§ Exercise:
Rewrite the part of the glue-up account below from "Here’s the table" to "seat the dovetails.", changing "toolbox" to "tool chest".

§ Selection:
▬▬▬▬▬▬
Here’s the table so far:

Also this week I glued up my toolbox carcass. This is quite an event at NBSS, because for many students this is the first time they have ever glued up a complicated and large project. For this reason they have us work in teams of 4. We began by each picking a side and applying glue to the dovetails on that side. Once the glue is applied we use clamps and cauls to seat the dovetails.

 

We then removed the clamps, moved to the opposite side, and applied glue to the dovetails on that side. Again we used clamps and cauls to seat the dovetails and then checked the carcass for square. If the carcass was out of square, the clamps had to be adjusted so that the clamping pressure would help establish square. My glue-up went pretty smoothly until we cleaned up the glue squeeze-out. Multiple methods exist for cleaning up glue squeeze-out. The top 3 are: use water to wipe it off immediately, carefully scrape it away immediately, or wait for it to dry to the leathery state and then scrape it off. I am usually a carefully scrape it off immediately type of guy but with multiple gluers for this project, I opted for my friend’s advice to clean it up with water. The problem was that Butternut is a species of wood with a high tannic acid content (I know this now) and tannic acid reacts with iron and creates a black staining effect. Normal tap water (which we were using) has enough iron to react with the Butternut and resulted in some black streaking and staining at the cleanup spots.
▬▬▬▬▬▬
§ Available data:

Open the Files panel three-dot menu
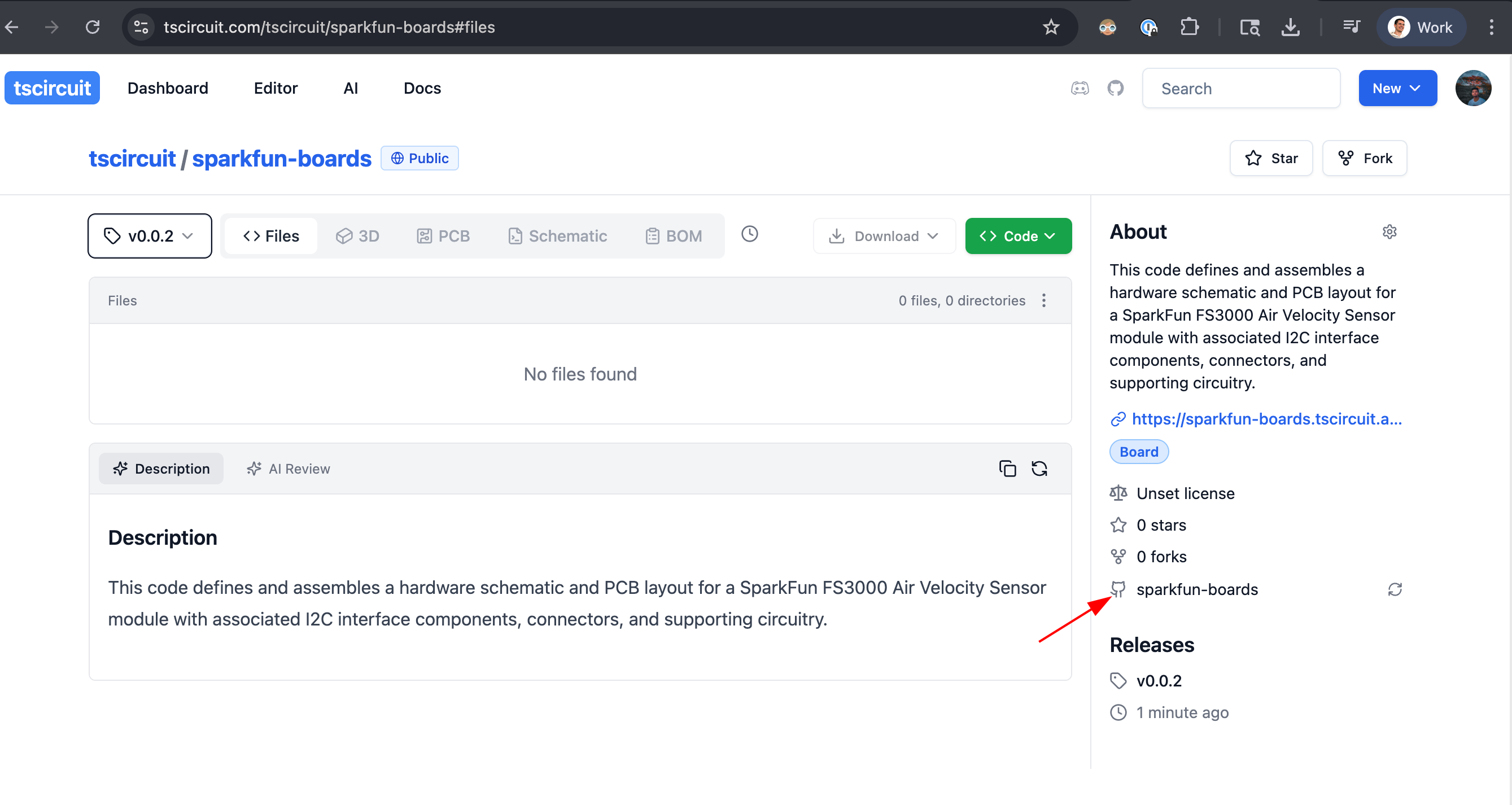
▬▬▬▬▬▬
§ Solution:
Here’s the table so far:

Also this week I glued up my tool chest carcass. This is quite an event at NBSS, because for many students this is the first time they have ever glued up a complicated and large project. For this reason they have us work in teams of 4. We began by each picking a side and applying glue to the dovetails on that side. Once the glue is applied we use clamps and cauls to seat the dovetails.